▶ Written problem a:
Pick out every line of the records that contains the string "association". Case counts, so uppercase and lowercase are not interchangeable.

▶ Extracted text:

**********

Nonetheless, there are some Grimm retellings that bother me a lot, while others don’t bother me at all. I can’t always put my finger on why one retelling will annoy me, while another doesn’t, but at the heart it comes down to respect. For example, I flat out hate any versions which involve the Brothers Grimm themselves and turn them into monster hunters, ghost busters or something along those lines like the 2005 Terry Gilliam movie The Brothers Grimm or the recent TV show Grimm, because those versions are flat out ridiculous and contradict pretty much everything that is known about Wilhelm and Jakob Grimm. Because the real Brothers Grimm were linguistic scholars (their other big work was compiling the first dictionary of the German language) and typical academics. They did not even travel around the country to collect fairy tales, but instead placed ads in various newspapers promising monetary compensation to those who told them fairy tales (quite often young ladies of an upper middle class background who retold the tales they had heard from their nurses as children). The idea of these two closeted academics becoming monster hunters is ridiculous.

And sometimes, I can’t really put a finger on what bothers me about one particular retelling, but not about a very similar one. For example, the old Czech TV series The Fairy Tale Bride a.k.a. Arabela and the current US TV series Once Upon a Time both share the same premise, that of the fairy tale world invading the real world, which causes havoc in both worlds. Yet I utterly adore The Fairy Tale Bride and intensely dislike Once Upon a Time and it’s not just because I can’t stand either Jennifer Morrison or J.J. Abrams. Or why I quite like the Disney versions of Snow White and Cinderella, but don’t like the Disney versions of The Frog Prince and Rapunzel a.k.a. Tangled. I guess part of the reason is that though the former take liberties with the source text, they still remain true to its core, while the latter try to turn the classic tale into something it’s not.

Of course, with Disney there’s also the horrible behaviour of the modern day Walt Disney Company who frequently sends cease and desist letters for supposed trademark violations to primary schools putting on Snow White or Cinderella plays and generally act as if they somehow have intellectual property rights to stories which were first written down 200 years ago and have existed in oral form for much longer.

**********

▶ Records for this exercise:
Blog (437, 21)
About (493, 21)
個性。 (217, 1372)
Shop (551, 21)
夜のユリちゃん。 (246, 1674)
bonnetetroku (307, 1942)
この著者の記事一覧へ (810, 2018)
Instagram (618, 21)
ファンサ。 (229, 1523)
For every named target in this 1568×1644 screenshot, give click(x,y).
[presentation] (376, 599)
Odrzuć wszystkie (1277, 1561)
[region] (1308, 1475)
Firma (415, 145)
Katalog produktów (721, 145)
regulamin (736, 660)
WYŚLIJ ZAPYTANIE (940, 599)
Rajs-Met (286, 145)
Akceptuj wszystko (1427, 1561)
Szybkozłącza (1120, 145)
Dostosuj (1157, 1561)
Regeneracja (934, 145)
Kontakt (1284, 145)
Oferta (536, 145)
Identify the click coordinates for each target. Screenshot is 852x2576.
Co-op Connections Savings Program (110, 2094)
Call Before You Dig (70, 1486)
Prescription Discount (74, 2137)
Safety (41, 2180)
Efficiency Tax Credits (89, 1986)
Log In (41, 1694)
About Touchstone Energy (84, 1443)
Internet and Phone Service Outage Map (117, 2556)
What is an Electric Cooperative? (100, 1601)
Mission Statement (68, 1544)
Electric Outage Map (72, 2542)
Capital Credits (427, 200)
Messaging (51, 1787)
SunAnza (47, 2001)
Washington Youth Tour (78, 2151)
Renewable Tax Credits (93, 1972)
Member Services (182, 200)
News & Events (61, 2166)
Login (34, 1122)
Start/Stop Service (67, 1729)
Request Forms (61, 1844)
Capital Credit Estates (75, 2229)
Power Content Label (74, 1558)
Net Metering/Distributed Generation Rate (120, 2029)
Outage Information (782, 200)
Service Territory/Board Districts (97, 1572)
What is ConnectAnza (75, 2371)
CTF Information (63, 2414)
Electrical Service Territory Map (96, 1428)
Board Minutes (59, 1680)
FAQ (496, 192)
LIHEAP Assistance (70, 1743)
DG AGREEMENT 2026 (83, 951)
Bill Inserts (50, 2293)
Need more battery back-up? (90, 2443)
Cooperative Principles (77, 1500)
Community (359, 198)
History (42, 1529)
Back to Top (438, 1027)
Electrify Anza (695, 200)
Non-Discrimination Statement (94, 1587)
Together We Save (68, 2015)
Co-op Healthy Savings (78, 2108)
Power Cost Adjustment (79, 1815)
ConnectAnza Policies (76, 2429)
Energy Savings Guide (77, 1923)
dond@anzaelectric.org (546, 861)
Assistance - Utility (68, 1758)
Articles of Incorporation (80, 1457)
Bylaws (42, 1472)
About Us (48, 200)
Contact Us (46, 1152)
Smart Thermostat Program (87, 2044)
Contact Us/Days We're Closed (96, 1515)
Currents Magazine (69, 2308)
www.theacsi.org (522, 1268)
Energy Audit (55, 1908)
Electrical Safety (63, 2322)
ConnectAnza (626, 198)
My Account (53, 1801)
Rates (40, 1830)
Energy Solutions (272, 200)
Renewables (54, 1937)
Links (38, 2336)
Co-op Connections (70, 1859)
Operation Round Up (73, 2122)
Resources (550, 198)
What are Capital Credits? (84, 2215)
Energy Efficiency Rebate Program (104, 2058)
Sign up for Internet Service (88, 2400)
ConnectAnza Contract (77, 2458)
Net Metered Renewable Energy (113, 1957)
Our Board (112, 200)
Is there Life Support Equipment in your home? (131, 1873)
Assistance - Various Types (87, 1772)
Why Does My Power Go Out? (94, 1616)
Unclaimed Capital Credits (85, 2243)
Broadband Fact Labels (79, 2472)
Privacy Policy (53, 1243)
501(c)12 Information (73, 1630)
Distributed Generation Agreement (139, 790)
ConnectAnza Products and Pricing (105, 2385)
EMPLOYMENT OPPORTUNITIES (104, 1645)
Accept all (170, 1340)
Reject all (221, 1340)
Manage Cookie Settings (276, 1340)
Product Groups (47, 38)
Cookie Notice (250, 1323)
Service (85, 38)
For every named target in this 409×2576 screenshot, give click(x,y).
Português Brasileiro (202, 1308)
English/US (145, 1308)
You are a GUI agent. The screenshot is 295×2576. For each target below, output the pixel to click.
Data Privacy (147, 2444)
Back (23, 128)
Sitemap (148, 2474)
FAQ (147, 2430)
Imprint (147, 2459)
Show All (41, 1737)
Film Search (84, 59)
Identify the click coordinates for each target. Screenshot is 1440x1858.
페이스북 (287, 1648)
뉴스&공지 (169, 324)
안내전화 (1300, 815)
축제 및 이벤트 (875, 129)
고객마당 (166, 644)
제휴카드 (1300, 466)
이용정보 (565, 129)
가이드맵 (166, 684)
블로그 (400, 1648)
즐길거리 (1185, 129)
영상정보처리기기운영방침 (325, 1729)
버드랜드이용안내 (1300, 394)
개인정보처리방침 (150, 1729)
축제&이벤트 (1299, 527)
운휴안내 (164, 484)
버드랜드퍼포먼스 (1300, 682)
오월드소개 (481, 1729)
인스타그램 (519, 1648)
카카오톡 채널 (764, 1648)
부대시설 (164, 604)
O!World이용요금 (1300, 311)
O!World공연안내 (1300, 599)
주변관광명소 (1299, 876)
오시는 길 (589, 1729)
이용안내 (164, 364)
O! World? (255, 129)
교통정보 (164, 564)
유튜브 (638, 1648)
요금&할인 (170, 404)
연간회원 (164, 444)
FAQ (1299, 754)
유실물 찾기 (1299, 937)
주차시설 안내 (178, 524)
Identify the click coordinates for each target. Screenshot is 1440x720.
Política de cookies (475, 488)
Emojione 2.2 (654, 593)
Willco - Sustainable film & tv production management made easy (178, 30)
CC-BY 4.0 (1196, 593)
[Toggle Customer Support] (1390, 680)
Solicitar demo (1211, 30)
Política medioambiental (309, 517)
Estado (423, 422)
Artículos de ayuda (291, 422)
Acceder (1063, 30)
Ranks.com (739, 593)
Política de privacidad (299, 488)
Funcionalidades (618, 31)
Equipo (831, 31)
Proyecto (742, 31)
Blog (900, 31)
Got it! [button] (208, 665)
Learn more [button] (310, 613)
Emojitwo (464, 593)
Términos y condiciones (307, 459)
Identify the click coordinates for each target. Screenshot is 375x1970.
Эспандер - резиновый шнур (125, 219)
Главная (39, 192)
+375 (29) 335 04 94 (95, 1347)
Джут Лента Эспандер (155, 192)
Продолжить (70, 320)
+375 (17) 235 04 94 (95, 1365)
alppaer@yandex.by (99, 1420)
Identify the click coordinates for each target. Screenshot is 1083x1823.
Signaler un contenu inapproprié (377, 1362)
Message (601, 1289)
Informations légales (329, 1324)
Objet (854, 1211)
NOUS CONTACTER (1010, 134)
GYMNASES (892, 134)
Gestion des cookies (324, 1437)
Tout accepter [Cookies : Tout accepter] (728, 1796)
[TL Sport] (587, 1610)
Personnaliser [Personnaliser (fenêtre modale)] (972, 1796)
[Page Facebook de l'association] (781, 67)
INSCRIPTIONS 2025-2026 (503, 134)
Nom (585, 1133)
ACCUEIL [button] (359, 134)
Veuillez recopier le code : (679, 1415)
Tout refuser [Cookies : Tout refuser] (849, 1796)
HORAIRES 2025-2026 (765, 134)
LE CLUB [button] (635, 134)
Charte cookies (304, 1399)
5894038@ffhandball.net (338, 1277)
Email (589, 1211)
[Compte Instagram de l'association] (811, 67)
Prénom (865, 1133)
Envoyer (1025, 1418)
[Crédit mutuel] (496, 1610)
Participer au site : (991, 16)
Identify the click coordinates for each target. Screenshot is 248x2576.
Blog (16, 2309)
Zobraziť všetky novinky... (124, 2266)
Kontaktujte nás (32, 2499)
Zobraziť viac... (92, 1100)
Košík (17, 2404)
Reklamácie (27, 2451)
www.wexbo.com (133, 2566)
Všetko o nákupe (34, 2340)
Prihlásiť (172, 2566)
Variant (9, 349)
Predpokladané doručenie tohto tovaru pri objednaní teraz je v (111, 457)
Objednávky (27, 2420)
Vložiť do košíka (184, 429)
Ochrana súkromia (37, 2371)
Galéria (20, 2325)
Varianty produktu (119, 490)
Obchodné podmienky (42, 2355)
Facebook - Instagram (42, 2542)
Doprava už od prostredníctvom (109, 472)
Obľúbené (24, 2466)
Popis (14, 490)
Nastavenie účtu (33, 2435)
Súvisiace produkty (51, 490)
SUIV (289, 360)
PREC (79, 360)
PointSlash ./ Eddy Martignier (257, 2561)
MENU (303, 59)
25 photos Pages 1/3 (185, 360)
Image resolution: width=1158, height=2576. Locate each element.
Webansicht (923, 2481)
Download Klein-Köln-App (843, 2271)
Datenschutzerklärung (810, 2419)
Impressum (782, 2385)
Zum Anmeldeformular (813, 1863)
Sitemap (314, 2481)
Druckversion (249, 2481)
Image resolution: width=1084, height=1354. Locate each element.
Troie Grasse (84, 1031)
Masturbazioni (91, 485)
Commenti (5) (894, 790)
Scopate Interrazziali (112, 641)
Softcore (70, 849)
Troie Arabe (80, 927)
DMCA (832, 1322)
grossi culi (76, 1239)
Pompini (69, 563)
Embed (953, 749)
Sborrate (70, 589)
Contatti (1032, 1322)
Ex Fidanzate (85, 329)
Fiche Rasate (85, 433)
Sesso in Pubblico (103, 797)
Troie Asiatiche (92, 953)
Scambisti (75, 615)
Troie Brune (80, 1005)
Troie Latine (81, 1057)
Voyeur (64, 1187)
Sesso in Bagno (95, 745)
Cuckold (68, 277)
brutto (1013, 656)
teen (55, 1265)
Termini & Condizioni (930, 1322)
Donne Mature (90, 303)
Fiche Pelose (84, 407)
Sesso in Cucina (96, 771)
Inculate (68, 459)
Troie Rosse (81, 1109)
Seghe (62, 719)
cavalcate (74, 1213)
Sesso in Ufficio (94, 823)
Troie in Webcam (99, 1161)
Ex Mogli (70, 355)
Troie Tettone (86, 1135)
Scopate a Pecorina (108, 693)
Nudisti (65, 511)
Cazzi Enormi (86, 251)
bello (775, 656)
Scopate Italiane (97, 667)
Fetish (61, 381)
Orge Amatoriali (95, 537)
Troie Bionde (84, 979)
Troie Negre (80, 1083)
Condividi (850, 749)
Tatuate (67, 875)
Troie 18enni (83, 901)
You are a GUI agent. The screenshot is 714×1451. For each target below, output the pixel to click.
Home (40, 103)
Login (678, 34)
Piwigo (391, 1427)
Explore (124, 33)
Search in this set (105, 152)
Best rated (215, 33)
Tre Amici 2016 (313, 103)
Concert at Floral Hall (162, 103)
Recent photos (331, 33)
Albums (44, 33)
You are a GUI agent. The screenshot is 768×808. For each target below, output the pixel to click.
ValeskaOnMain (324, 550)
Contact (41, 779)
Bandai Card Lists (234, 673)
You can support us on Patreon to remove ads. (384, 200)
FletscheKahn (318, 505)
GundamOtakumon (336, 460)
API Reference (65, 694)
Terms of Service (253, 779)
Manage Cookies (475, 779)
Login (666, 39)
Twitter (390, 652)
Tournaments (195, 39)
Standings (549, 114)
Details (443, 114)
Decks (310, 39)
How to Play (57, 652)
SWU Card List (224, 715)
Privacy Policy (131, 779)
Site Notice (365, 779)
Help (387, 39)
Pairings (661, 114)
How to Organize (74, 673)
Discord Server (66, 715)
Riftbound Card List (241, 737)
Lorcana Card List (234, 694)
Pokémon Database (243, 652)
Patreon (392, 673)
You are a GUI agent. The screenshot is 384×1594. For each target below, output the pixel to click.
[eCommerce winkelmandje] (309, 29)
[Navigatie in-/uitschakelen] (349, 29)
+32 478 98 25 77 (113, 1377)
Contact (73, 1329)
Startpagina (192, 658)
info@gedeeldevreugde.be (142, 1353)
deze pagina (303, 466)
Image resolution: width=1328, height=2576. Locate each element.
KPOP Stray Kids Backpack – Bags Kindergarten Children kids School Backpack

**********

▶ Written problem b:
According to the text on Grimm retellings, what was the other big work of the real Brothers Grimm?

▶ Expected output a:
[Page Facebook de l'association] (781, 67)
[Compte Instagram de l'association] (811, 67)

▶ Expected output b:
Compiling the first dictionary of the German language.